How our addiction to digital technology is changing the way we live
If you give ad-fuelled tech an inch, it's designed to take a mile
Think the constant buzzing of your smartphone is just a nuisance? Think again.
The way your cellphone is set up, with notifications and alerts, is training you to treat it like your personal connection to the world. And what's at stake is your valuable attention, says doctoral candidate James Williams, 35, whose research focuses on design ethics at the Oxford Internet Institute.
"When you pull out your smartphone, and you use a social media site, there are all sorts of persuasive design elements at play to punch just the right buttons in your brain to get you to keep using it, because the longer you use it, the more you tap, the more you click, the more you scroll, the more money these companies make," says Williams.
The researcher is studying the growing disconnect between ad-fuelled technology and the human beings who use it.
"Fundamentally, the technology's goals are not our goals. I don't know anybody who has that goal for themselves — to spend as much time as they can on Facebook or watching YouTube," he tells the CBC's On The Money.
According to Catalyst, a digital performance marketing agency, 76 per cent of Canadians own at least one smartphone. That's a lot of people and a large, potentially captive audience.
The key to understanding what's happening, and the potential for tech to turn toxic, lies with the way the pendulum has swung in what is known as the "attention economy."
For most of human history, we have lived in environments where information was scarce. Now, thanks to digital technology, we live in age of information abundance. What has shrunk, however, is our attention.
With so much data made available through so many portals (smartphone, tablet, wearables, laptop, desktop), we have to make some tough decisions about what gets our precious attention.
"The challenges of the attention economy, this race for our attention … [are] making themselves felt in the realms of politics, our own personal lives," says Williams.
Williams's theory about how digital technology has forever altered the way we discuss politics online, and not necessarily in a positive way, has gotten a lot of attention. He recently won Oxford's inaugural Nine Dots Prize and $100,000 to write a book on the subject.

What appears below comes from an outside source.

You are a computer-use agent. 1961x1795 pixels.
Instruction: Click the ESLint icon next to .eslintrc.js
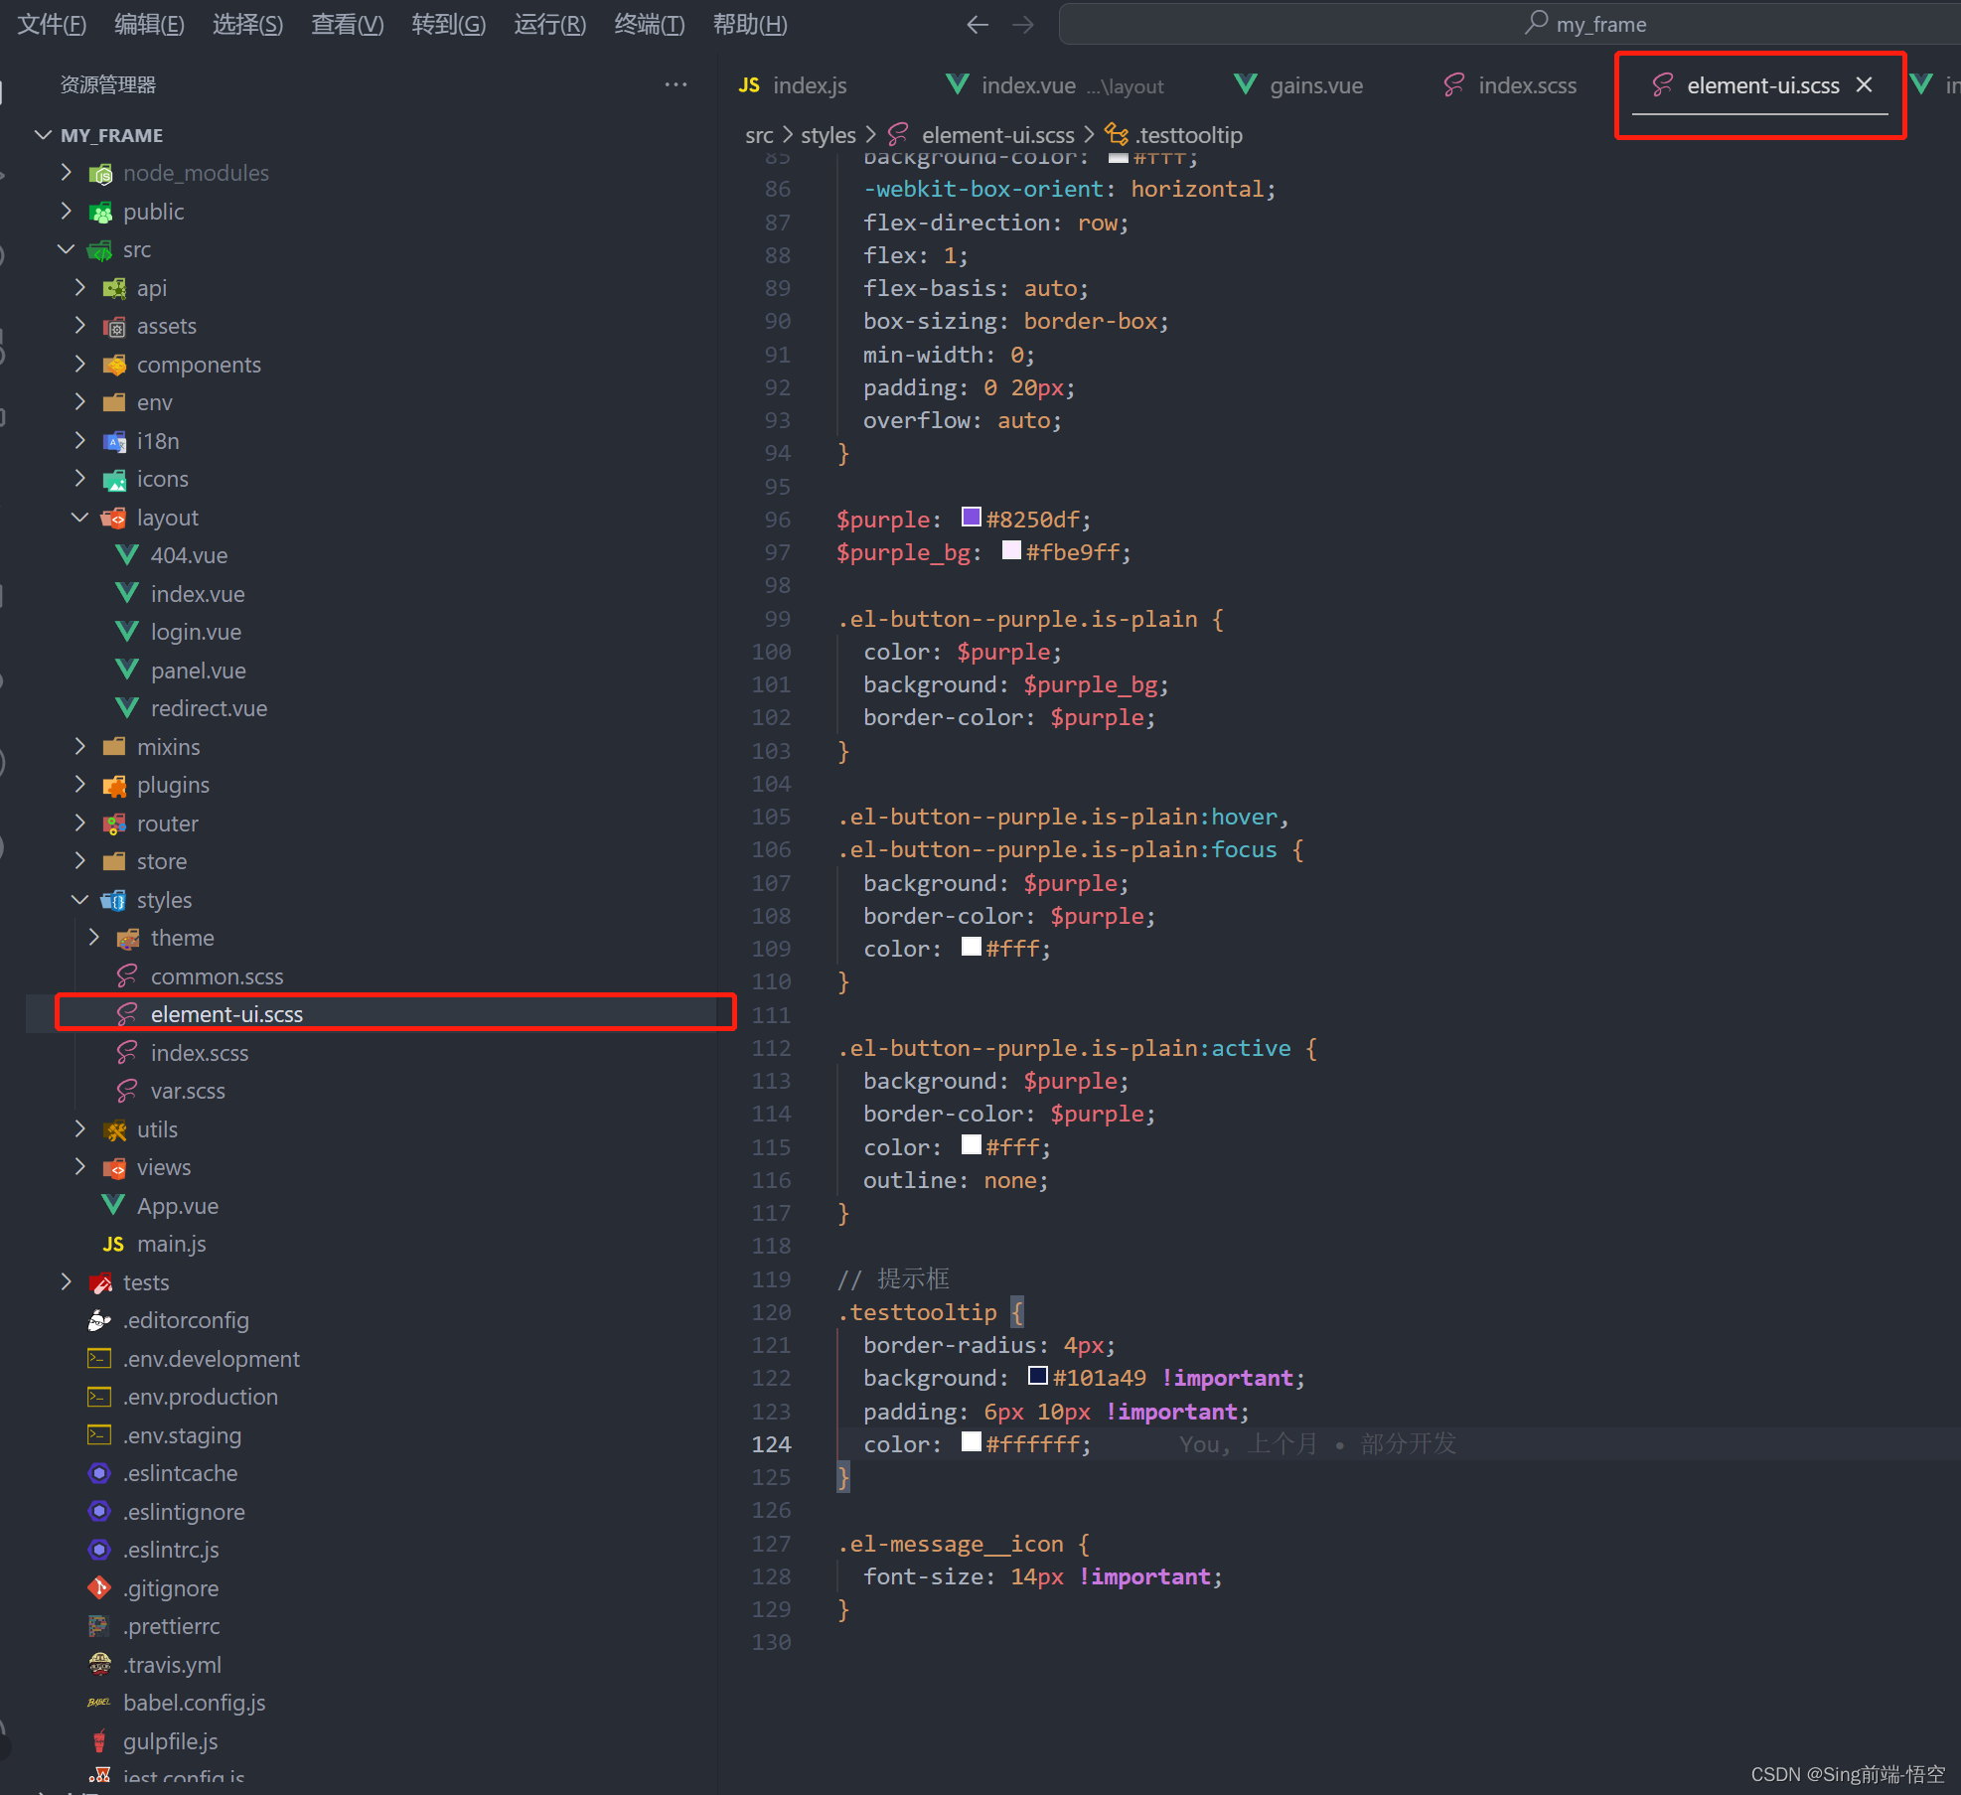tap(99, 1549)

Williams is also the co-founder of the Time Well Spent campaign, whose website makes the bold statement, "Technology is hijacking our brains." The campaign suggests that "we demand technology that serves us, not advertising."
"The technologies we use every day are designed primarily to capture our attention," Williams says. "This seems to me a big moral and political problem, maybe one of the biggest of our time."
Time Well Spent seeks to raise awareness of these issues with the public at large, and with politicians and regulators. Williams believes that the study and discussion of the long-term effect of ad-fuelled technology are urgently needed, before the technology we may see as mildly intrusive permanently shapes the way we live our lives and view the world.